**TEXT SECTION**
Hacker Newsnew | past | comments | ask | show | jobs | submitlogin
How close are we to solving vision? (piekniewski.info)
65 points by avivo on Nov 13, 2016 | hide | past | favorite | 25 comments


Here's an interesting test case for "context-aware" machine perception: the UK's Hazard Perception test for new drivers. You sit at a computer and are shown 15 recordings of everyday road scenes, from the drivers view, and you have to click when a "developing hazard" appears. It's quite an annoying test, since what counts as a "developing hazard" is not clearly defined, but the intention is that practicing for the test trains your subconscious to scan for minor cues -- e.g., a car rapidly approaching from a side road (which will likely pull out without stopping), or two pedestrians finishing their conversation and one turning to face the street (they will likely step out into the road).

https://www.gov.uk/theory-test/hazard-perception-test https://www.youtube.com/watch?v=SdQRkmdhwJs


The visual cortex in the brain (which is the physical analogue of the conv nets) is not the whole brain, it is really just a feature extractor for the rest of the brain. So saying that 'vision is not solved' and 'so much for superhuman performance' is not really news, the performance is superhuman on the particular dataset, that is all. You still need the rest of the brain to reason about the inputs and correct weird errors. These results are a stepping stone to better results on harder datasets. I have a feeling people will be saying 'vision is not solved' until general AI is realised (which in a sense is true, but discounts the very real progress being made today).


I would go further and say that the visual cortex and the rest of the brain are really just feature extractors for the body to use. And without a lifetime of embodied experience, neither can "vision" be solved nor can "general AI" be realized.

It's impossible to really see something unless you have the opportunity to interact with it (or things like it). It's impossible to understand something unless you have the opportunity to interact with it (or things like it). Without interaction there can be no intelligence. The best you can do is have an intelligent being (the human researcher) train a computer to mimic intelligent action in a constrained environment. But there is no path from there to general intelligence without interaction.

And there is no interaction without a body of some shape. The body can be virtual, and needn't look like a human body, but there needs to be a set of actuators which cause realtime changes in the input space.


> Without interaction there can be no intelligence. And there is no interaction without a body of some shape.

I disagree fully. Can a person born quadriplegic not be considered intelligent simply because they can't interact with things? They can interact by communicating, same as a computer can.


A quadriplegic has a body, they can move their head, mouth, eyes, etc, and those things can influence the world. That constitutes a perception action loop which is a basic requirement for intelligence.

An AI without any actuators is more like a fully paralyzed person.

A baby which was born totally paralyzed would in fact be profoundly retarded and they would be unable to communicate or form anything resembling intelligence. See http://io9.gizmodo.com/the-seriously-creepy-two-kitten-exper...

An AI with vocal cords and a microphone in the real world has a body.


>You still need the rest of the brain to reason about the inputs

Specifically, you need the rest of the brain to know what to look for and where, so "vision" is not really a separable facility, agreed.

**RAW DATA**

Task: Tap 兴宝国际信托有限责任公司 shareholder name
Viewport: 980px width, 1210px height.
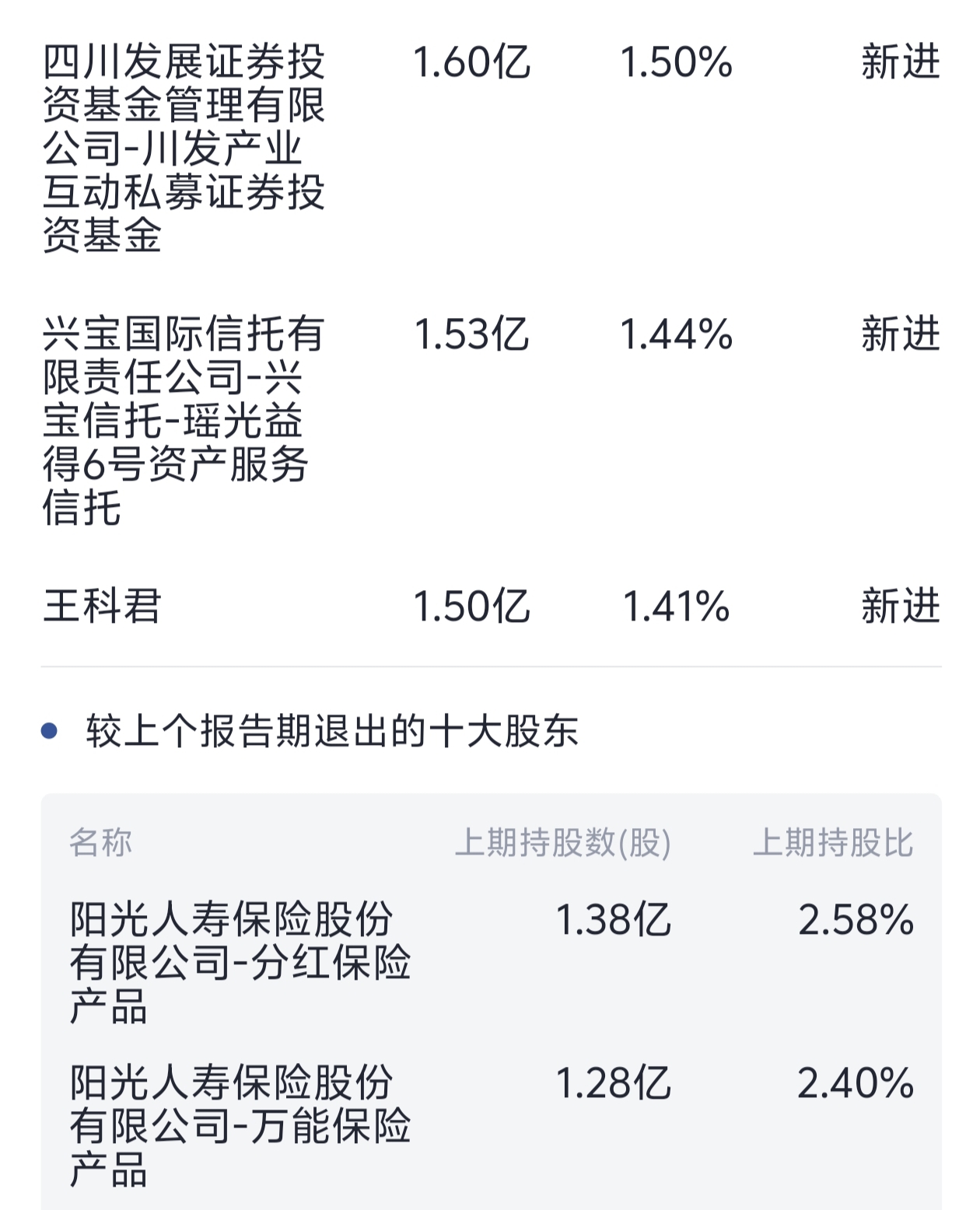Action: tap(184, 420)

**DIRECTIONS FOR THIS TASK**
Write the next part of the forum discussion on whether computer vision has been solved, picking up after its final comment.

**REPLY TO THE EXERCISE**
This is the same kind of question as: "are computers better than humans at Math." They are obviously better at some things related to scale: they can compute things much faster and derive solutions to equations much more easily. But the issue is: they don't really "understand" what they do. And that is why computers are still not better than humans at discovering things independently, even though a lot of proofs are now machine-assisted.

Similarly, machines are becoming better than us at recognizing some specific instances within categories of objects because they can know more of them, i.e. they have larger "databases". But they are still bad at learning new concepts on their own, even though there has been much progress on that front in recent years.

In general, I don't think it is a good idea to consider limitations in Computer Vision as "vision" issues; instead we should consider them as wider AI issues. Basically, ask ourselves: "could a blind Human solve this problem with the information that our current vision algorithms have"?

I wrote a more detailed response along those lines over three years ago at Quora, when I was still working in CV and the field was achieving its switch to neural nets and deep learning. I still think it is mostly relevant today.

https://www.quora.com/What-are-the-major-open-problems-in-co...


It's not obvious that humans really "understand" math. Or at least, only a very tiny minority of humans understand math well enough to improvise with it.

Most humans are only able to learn a small handful of "cookbook" math practices.

This is a standard trope in AI - AIs are compared with the sum total skill of human culture as a whole, not with the relatively weak skills of individual humans. (We have individuals with stand-out skills in specific domains, but there are no - at least virtually no - individuals with stand-out skills in many domains.)

Perhaps future approaches to AI will be collective. Instead of a single smart all-powerful monoAI we'll build evolving problem-solving polyAI cultures, and skim off the skills and insights they develop.

So "solving vision" isn't a useful measure. AI vision is getting close to classifying photos with human-like levels of consistency. 3D vision is still a problem, but will probably come with time.

But then what? Non-blind humans can all recognise familiar people, pick out strangers as strangers, identify a standard selection of objects, make educated guesses about non-familiar objects, and so on.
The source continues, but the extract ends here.